Shukow beklagte, dass die USA die Sowjetunion mit einem dichten Netz militärischer Stützpunkte umgarnt und in ein Wettrüsten hineingezogen hatte. Er bedauerte, dass der einstige Alliierte, Partner im Kampf gegen Hitlerdeutschland, auf Konfrontationskurs umgesattelt und der von ihm geschätzte Dwight »Ike« Eisenhower (1890 - 1969) sich als USA-Präsident in Geiselhaft des allmächtigen militärisch-industriellen Komplexes begeben habe. Der sowjetische Militär hoffte auf friedliche Koexistenz und Abrüstung.

1958 erneut degradiert und in die wohlverdiente Pension geschickt, geriet Shukow noch einmal in die Schlagzeilen durch die Veröffentlichung seiner Memoiren 1969, die in Millionenauflage erschienen und - obwohl stark zensiert - auch im Ausland auf großes Interesse stießen.

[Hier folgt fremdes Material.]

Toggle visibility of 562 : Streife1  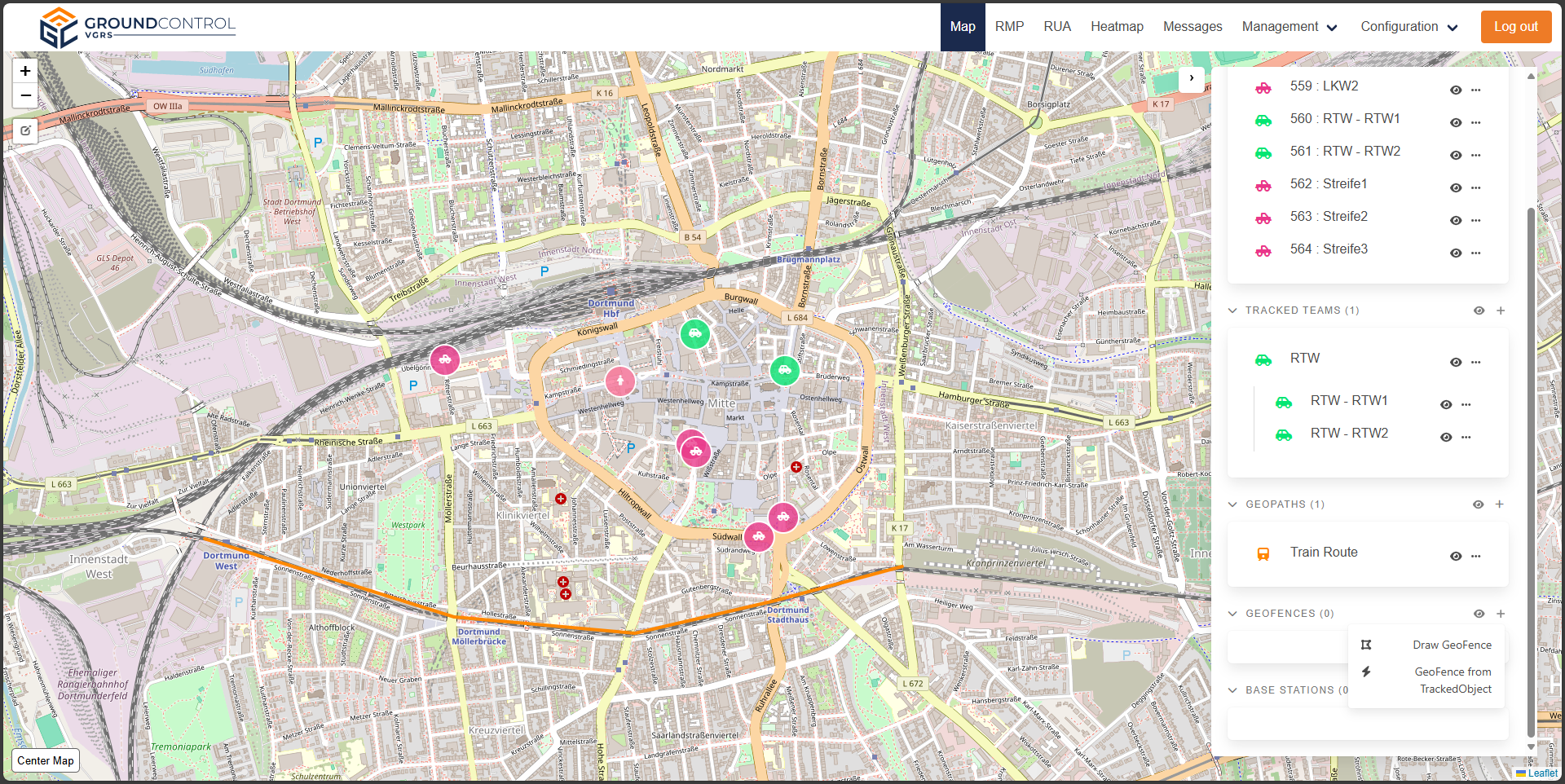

Die Erinnerung an Shukow ist im heutigen Russland noch sehr lebendig, nicht nur ob seines 1995 in Stein gehauenen Ritts über den Roten Platz als Marschall des Sieges und Drachentöter, als Mann der die Bestie mit dem Hakenkreuz bezwang. Shukow wird, so Ewers, in Russland immer ein Held bleiben. Er käme im historischen Gedächtnis des Volkes dem zaristischen General Alexander Suworow (1729 - 1789) gleich, der nie eine Schlacht verloren hatte.

Philipp Ewers: Marschall Schukow. Der Mann, der Hitler besiegte. Edition Berolina, 335 S., geb., 14,99 €.